If you don't plan to compare visual to auditory conditions with a
contrast, then the combined model is inappropriate. Each modality (visual/auditory) should be
tested in its own model.
If you were able to setup the model (I wasn't aware that flexible factorial could take 4 factors as previously it was limited to three factors), then you can follow the approach used here:
Complex example:
This is for a design with 18 subjects in group 1, 9 subjects in group
2, 2 group terms and 2 conditions: Start with the simpliest element,
single subject in a single condition, build its contrast, repeat for
all subjects and conditions, and then combine the ones you want.
S1G1C1=[1 zeros(1,26) 1 0 1 0 0 0 0 0 0 1 0 0 0 0 0 0 0 0 0 0 0 0 0]

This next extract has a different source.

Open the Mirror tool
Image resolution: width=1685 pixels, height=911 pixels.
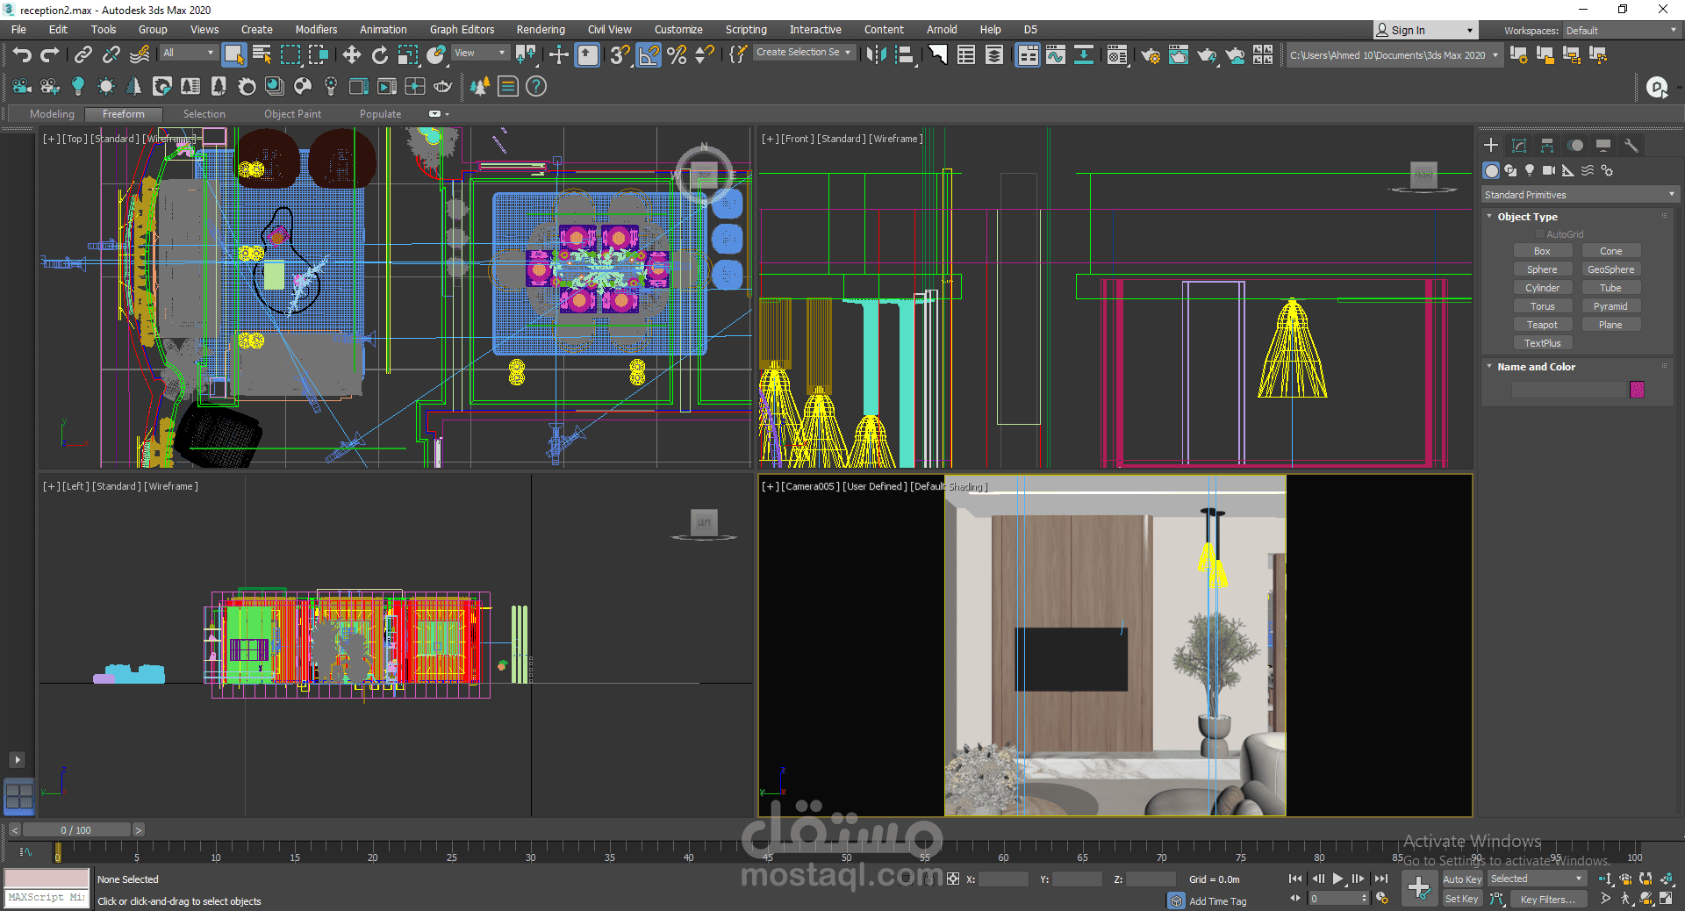(875, 55)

S1G1C2=[1 zeros(1,26) 1 0 0 1 0 0 0 0 0 0 1 0 0 0 0 0 0 0 0 0 0 0 0]
....
Now average your G1C1 and by summing and dividing by the number of
subjects, you'd get
G1C1=[ones(1,18)/18 zeros(1,9) 1 0 1 0 0 0 0 0 0 1 0 0 0 0 0 0 0 0 0 0 0 0 0]
and
G1C2=[ones(1,18)/18 zeros(1,9) 1 0 0 1 0 0 0 0 0 0 1 0 0 0 0 0 0 0 0 0 0 0 0]
and
G2C1=[zeros(1,18) ones(1,9)/9 0 1 1 0 0 0 0 0 0 0 0 0 0 0 0 0 1 0 0 0 0 0 0]
and
G2C2=[zeros(1,18) ones(1,9)/9 0 1 0 1 0 0 0 0 0 0 0 0 0 0 0 0 0 1 0 0 0 0 0]

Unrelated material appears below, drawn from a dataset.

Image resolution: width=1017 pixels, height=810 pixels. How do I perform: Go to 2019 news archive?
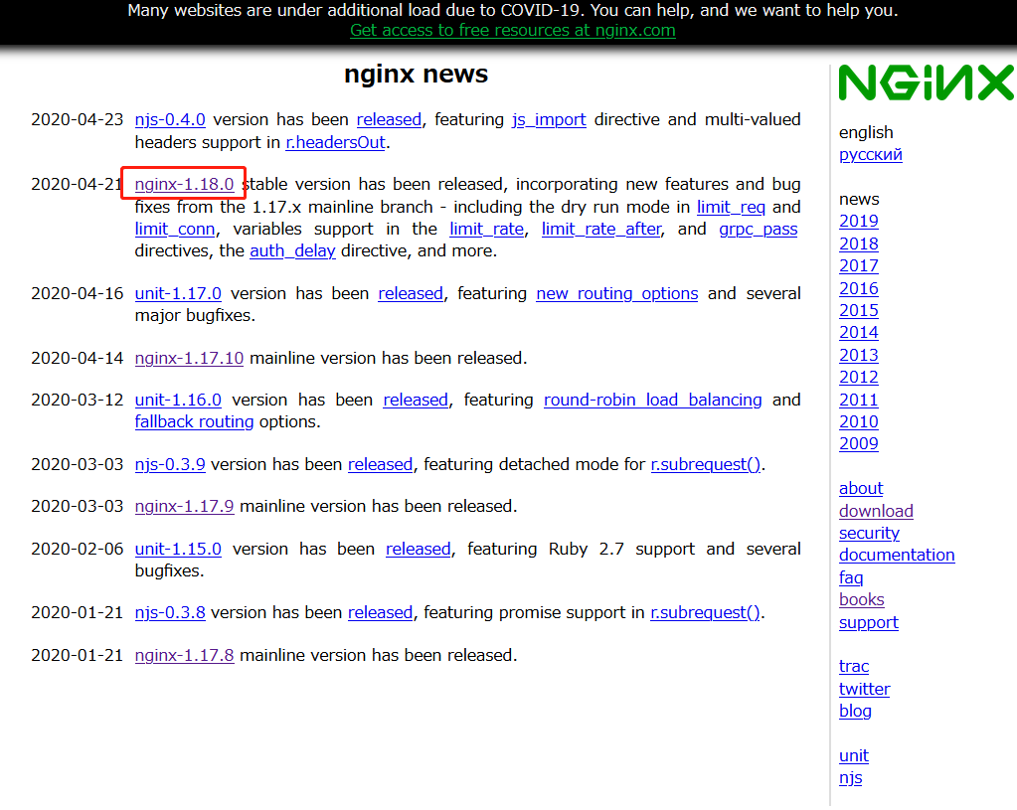858,221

Now subtract G1C1-G1C2 AND G2C2-G2C1
G1C1-G1C2=[zeros(1,27) 0 0 1 -1 0 0 0 0 0 1 -1 0 0 0 0 0 0 0 0 0 0 0 0]
and
G2C1-G2C2=[zeros(1,27) 0 0 1 -1 0 0 0 0 0 0 0 0 0 0 0 0 1 -1 0 0 0 0 0]
Now subtract these two:
Interaction contrast=[zeros(1,27) 0 0 0 0 0 0 0 0 0 1 -1 0 0 0 0 0 -1
1 0 0 0 0 0]